╭─ Text excerpt

We will fix \(\displaystyle \theta\) and maximize J wrt \(\displaystyle Q\).
Jensen's inequality holds with equality iff either the function is linear or if the random variable is degenerate.
We will assume \(\displaystyle \frac{P(x^{(i)}, z^{(i)}=j; \theta) }{Q^{(i)}_{(j)}}\) is a constant.
This implies \(\displaystyle Q^{(i)}(j) = c * P(x^{(i)}, z^{(i)} = j ; \theta)\).
Since Q is a pmf, we have \(\displaystyle Q^{(i)}(j) = \frac{1}{P(x^{(i)})} * P(x^{(i)}, z^{(i)} = j ; \theta) = P(z^{(i)} ; x^{(i)}, \theta)\)
Q is updated with \(\displaystyle Q^{(i)}(j) = \frac{Pr(z^{(i)}=j)Pr(x^{(i)}|z^{(i)}=j)}{Pr(x^{(i)})}\)

M-Step

We will fix \(\displaystyle Q\) and maximize J wrt \(\displaystyle \theta\) \(\displaystyle J(\theta, Q) = \sum_{i=1}^{m} \sum_{j=1}^{m} Q^{(i)}_{(j)} \log \left( \frac{Pr(x^{(i)}, z^{(i)}=j;\theta)}{Q^{(i)}(j)} \right)\)
Assume \(\displaystyle \Sigma_j = I\) for simplicity.
Then
\(\displaystyle J(\theta, Q) = \sum_{i=1}^{m} \sum_{j=1}^{m} Q^{(i)}_{(j)} \log \left( \frac{Pr(x^{(i)}, z^{(i)}=j;\theta)}{Q^{(i)}(j)} \right) \)

╰─
╭─ Data listing

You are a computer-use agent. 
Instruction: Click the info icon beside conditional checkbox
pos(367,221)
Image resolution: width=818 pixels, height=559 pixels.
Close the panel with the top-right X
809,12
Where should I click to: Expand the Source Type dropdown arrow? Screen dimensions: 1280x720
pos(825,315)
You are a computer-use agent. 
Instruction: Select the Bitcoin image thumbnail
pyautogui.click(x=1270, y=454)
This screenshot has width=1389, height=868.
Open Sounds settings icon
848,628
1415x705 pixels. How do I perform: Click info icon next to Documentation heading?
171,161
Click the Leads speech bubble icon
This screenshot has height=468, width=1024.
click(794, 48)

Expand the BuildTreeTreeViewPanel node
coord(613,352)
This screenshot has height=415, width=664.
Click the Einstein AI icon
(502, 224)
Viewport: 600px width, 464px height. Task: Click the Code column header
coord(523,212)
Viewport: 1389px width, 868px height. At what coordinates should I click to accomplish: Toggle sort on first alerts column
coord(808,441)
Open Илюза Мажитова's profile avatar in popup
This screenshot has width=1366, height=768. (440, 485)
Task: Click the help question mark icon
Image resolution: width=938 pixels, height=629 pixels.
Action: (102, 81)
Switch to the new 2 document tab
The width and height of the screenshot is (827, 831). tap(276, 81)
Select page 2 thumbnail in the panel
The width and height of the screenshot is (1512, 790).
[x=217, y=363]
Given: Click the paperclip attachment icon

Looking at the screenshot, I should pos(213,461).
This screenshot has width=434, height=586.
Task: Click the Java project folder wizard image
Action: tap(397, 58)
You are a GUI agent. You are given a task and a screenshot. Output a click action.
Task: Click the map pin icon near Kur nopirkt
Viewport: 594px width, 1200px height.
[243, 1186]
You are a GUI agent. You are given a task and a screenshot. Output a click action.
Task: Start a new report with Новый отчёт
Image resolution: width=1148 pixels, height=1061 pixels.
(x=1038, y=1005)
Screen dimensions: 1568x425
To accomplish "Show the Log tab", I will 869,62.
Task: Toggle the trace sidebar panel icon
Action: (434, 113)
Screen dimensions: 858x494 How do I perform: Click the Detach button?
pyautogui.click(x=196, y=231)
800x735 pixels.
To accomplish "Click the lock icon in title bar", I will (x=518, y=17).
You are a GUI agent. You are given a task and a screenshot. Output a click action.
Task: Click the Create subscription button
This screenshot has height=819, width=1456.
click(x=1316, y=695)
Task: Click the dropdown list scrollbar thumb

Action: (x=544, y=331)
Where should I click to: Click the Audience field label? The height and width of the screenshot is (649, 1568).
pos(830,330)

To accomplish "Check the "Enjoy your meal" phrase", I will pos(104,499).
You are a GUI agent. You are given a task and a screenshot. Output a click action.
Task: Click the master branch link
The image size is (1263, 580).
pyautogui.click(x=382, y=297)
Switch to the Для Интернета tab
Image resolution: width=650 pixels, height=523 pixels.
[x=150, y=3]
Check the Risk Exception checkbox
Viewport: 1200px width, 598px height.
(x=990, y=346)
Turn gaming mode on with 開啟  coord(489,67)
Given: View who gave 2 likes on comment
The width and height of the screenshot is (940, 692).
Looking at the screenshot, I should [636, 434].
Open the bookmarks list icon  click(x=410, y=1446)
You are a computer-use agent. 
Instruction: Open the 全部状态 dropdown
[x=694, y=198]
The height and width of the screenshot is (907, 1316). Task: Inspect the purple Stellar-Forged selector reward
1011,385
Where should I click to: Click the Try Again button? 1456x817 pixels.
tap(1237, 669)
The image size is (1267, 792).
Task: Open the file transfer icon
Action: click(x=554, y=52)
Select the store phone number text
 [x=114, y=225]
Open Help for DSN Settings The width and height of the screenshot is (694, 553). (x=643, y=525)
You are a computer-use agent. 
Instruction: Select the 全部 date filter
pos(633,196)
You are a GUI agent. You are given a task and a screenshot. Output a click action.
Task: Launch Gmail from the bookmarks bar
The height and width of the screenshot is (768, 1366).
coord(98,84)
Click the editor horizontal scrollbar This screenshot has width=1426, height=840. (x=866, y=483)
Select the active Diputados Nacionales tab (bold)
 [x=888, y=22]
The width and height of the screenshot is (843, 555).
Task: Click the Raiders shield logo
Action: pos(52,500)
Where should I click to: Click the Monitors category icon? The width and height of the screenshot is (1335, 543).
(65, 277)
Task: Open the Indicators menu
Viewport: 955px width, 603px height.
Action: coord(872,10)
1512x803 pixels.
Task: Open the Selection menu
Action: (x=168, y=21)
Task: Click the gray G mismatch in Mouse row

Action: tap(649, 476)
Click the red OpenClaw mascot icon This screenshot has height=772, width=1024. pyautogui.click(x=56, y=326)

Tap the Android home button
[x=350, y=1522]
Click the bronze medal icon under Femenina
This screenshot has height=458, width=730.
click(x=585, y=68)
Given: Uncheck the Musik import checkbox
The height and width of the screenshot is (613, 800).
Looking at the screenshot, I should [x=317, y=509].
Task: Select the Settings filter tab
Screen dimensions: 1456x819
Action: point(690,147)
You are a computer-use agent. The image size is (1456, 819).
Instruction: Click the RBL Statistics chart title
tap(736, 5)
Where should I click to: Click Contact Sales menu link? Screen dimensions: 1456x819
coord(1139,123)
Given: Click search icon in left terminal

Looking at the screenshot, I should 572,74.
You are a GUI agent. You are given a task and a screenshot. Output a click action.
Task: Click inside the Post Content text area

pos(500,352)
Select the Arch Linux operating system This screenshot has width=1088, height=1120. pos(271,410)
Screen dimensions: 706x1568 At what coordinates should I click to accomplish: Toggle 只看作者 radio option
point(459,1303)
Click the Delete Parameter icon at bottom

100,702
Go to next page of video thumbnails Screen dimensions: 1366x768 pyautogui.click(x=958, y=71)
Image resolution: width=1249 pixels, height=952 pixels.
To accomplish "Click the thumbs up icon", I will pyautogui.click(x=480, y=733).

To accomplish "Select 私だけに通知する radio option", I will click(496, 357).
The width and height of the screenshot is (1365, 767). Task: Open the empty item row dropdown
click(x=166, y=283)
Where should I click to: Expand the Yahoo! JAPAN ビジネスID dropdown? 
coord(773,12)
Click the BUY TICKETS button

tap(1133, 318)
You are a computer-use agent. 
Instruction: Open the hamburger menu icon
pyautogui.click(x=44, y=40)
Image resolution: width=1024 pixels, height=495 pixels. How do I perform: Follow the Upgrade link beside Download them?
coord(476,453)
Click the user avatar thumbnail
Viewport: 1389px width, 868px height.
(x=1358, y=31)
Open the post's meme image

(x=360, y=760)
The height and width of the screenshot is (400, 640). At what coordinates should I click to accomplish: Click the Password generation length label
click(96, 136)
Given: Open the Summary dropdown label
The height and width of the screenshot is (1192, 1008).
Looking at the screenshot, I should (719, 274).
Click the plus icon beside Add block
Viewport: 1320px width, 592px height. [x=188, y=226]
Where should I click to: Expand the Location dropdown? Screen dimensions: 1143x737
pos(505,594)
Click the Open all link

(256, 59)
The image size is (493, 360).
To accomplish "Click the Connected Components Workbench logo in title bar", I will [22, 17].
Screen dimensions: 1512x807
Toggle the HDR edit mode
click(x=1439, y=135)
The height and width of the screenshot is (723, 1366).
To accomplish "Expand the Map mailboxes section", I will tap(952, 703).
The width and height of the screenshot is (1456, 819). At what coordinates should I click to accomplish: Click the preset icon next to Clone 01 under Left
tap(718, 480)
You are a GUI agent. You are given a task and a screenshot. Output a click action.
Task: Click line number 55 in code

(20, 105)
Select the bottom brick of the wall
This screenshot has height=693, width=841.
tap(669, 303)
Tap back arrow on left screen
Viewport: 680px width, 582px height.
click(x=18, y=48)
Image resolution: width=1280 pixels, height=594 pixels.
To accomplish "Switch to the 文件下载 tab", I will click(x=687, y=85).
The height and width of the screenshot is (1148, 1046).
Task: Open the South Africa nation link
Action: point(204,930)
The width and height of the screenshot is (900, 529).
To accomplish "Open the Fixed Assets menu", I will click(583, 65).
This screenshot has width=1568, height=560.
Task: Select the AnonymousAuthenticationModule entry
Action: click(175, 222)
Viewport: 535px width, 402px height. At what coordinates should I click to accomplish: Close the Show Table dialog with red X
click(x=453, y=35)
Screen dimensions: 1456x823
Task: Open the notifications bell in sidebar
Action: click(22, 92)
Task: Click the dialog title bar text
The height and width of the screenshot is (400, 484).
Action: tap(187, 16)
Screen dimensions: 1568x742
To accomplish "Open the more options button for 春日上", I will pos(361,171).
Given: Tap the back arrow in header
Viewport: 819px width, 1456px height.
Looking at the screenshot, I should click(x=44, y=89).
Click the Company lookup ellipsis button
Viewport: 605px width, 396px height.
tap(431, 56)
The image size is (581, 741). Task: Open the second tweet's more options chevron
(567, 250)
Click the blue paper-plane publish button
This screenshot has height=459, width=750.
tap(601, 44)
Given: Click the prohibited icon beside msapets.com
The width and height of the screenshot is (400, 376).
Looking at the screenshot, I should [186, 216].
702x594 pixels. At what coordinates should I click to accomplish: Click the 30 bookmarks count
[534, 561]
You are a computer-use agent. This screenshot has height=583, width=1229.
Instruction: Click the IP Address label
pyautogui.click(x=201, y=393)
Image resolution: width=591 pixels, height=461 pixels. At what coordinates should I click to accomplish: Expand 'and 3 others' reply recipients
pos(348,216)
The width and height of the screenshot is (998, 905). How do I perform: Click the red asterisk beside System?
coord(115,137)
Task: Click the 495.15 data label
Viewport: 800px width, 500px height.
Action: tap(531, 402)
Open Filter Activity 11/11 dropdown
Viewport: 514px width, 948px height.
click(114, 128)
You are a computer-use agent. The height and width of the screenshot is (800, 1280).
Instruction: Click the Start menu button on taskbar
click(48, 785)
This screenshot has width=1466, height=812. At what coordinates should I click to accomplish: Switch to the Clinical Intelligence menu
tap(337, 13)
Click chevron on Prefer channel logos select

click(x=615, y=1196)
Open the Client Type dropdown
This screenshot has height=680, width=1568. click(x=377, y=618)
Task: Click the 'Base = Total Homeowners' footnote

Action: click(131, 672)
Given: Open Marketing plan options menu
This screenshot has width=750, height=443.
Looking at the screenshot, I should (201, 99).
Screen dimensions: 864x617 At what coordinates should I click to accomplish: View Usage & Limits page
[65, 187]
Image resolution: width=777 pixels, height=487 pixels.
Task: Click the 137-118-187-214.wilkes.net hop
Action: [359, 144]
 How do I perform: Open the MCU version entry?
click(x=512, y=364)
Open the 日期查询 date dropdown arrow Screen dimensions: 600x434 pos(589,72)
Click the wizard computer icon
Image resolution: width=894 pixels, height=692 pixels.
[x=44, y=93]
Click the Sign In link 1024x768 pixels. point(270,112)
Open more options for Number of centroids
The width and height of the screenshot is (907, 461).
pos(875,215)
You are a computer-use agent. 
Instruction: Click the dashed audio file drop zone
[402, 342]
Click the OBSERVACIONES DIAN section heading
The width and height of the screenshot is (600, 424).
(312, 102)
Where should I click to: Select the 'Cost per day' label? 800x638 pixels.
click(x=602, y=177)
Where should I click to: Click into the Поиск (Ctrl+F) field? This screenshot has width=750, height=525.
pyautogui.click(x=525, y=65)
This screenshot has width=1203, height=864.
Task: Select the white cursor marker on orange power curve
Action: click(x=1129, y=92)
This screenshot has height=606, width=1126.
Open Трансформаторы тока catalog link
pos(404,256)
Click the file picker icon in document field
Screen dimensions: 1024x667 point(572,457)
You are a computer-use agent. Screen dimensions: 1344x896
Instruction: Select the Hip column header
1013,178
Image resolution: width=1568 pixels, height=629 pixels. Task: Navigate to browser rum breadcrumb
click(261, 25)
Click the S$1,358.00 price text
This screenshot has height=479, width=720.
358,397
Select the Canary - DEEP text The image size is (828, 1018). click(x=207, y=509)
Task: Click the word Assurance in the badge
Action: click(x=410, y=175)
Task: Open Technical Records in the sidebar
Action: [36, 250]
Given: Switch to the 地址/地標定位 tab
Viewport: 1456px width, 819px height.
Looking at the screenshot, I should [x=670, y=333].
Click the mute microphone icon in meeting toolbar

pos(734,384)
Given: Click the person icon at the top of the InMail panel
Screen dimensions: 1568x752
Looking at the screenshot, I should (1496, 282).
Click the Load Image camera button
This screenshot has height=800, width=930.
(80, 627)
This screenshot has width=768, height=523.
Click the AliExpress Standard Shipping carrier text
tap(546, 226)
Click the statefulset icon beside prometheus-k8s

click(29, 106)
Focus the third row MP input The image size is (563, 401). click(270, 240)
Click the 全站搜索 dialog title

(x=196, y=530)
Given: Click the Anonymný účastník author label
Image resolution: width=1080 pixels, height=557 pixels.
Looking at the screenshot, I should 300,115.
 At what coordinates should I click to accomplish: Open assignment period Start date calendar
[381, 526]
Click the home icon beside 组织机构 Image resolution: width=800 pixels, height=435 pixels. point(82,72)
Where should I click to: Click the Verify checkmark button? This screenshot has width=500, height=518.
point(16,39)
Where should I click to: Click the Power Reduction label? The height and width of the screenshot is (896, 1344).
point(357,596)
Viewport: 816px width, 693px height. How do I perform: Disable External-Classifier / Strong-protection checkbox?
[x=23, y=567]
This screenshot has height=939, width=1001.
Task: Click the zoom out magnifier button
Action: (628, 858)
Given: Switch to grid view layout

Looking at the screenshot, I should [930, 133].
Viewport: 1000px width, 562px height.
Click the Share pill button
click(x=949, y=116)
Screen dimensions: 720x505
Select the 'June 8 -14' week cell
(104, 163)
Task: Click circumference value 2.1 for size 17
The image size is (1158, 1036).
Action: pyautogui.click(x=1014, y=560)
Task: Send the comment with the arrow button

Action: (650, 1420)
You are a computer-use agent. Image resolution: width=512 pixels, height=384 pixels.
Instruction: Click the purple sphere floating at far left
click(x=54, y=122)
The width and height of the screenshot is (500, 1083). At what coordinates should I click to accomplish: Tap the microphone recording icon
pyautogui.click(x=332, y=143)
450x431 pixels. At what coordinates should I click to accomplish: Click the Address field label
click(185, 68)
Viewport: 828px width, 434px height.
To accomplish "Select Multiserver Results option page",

╰─

### Aim
Carry the EM algorithm derivation forward from its last line, working through the M-step with the identity-covariance simplification. The records have nothing to do with the EM algorithm derivation.

### Final result
\(\displaystyle = \sum_{i=1}^{m} \sum_{j=1}^{m} Q^{(i)}_{(j)} \log ( Pr(x^{(i)}, z^{(i)}=j;\theta)) + C_1 \)
\(\displaystyle = \sum_{i=1}^{m} \sum_{j=1}^{m} Q^{(i)}_{(j)} \log ( Pr(x^{(i)} \mid z^{(i)}=j) Pr(z^{(i)}=j)) + C_1 \)
\(\displaystyle = \sum_{i=1}^{m} \sum_{j=1}^{m} Q^{(i)}_{(j)} \log ( Pr(x^{(i)} \mid z^{(i)}=j)) - Q^{(i)}_{(j)} \log( Pr(z^{(i)}=j)) + C_1 \)
\(\displaystyle = \sum_{i=1}^{m}\left[ \sum_{j=1}^{m} Q^{(i)}_{(j)} \log ( (2\pi)^{-n/2}exp(-\Vert x^{(i)} + \mu_j \Vert^2 / 2)) - Q^{(i)}_{(j)} \log( \phi_j) \right]+ C_1 \)
\(\displaystyle = \sum_{i=1}^{m}\left[ \sum_{j=1}^{m} Q^{(i)}_{(j)} -\Vert x^{(i)} - \mu_j \Vert^2 / 2) + Q^{(i)}_{(j)} \log( \phi_j) \right]+ C_2 \)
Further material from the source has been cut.